Published December 30, 2021 | Version v1
Journal article Open

AMALGAMATION OF JOVIALITY, SELF-EXAMINATION AND HUMOUR IN KIRAN NAGARKAR'S SEVEN SIXES ARE FORTY THREE AND RAVAN & EDDIE

Description

Kiran Nagarkar, contemporary Indian English writer, is an efficient personality in handling the varied range
of humour. He effectively uses humour for self-analysis, manifestation or critiques on civilization, ethnicity
and social customs. His humors assume different shades, tones and textures. It has always been a secretly
exhilarating, pleasingly precarious, astonishingly seductive and trustworthy way to make a proclamation, to
recount the stories and to make sure everyone’s voice is heard. Humour has seldom been used to correct, to
restore, to define, to cope with situations, to mirror truths, to discern and to set a value on things, in Indian
writing in English.
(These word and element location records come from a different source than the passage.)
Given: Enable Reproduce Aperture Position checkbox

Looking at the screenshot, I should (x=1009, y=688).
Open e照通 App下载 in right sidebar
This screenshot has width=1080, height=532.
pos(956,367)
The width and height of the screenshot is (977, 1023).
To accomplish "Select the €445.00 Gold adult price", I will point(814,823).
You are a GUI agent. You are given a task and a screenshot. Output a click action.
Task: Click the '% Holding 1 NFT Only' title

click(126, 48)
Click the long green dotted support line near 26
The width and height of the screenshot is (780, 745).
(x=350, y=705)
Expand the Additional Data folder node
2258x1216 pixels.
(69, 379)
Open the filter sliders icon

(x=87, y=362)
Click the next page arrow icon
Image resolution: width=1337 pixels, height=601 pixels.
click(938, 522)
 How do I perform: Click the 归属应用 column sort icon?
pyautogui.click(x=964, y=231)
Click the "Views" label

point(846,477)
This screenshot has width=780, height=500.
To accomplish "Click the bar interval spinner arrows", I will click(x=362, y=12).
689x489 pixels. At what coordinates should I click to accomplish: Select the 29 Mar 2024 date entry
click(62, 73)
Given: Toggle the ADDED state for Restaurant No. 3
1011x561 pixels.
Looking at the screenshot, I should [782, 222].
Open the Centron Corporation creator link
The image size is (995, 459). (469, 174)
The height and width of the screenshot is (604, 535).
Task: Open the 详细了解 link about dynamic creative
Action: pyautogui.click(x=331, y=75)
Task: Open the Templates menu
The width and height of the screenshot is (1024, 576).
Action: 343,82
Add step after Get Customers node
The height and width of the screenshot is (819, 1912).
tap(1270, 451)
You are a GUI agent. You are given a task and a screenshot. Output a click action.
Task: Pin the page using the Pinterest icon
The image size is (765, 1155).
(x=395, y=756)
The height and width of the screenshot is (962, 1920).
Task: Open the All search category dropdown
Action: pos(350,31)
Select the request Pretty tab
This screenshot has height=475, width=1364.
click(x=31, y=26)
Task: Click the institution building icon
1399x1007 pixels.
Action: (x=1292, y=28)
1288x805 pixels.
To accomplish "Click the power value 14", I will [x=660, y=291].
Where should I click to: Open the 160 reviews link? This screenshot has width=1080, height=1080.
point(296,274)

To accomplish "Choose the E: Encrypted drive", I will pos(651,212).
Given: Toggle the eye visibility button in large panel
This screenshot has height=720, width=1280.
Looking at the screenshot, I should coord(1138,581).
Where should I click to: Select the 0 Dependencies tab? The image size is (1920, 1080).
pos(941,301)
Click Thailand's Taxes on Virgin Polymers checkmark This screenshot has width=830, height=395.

Humour requires a measure of emotional disengagement.
Nagarkar has used humour as a mode of survival and as an instrument to understand and empathies with
human predicaments and frailties. The sincere attempt of the present research paper is to analyze the
amalgamation of joviality, self-examination and humour in Kiran Nagarkar’s select fictions as a lay reader.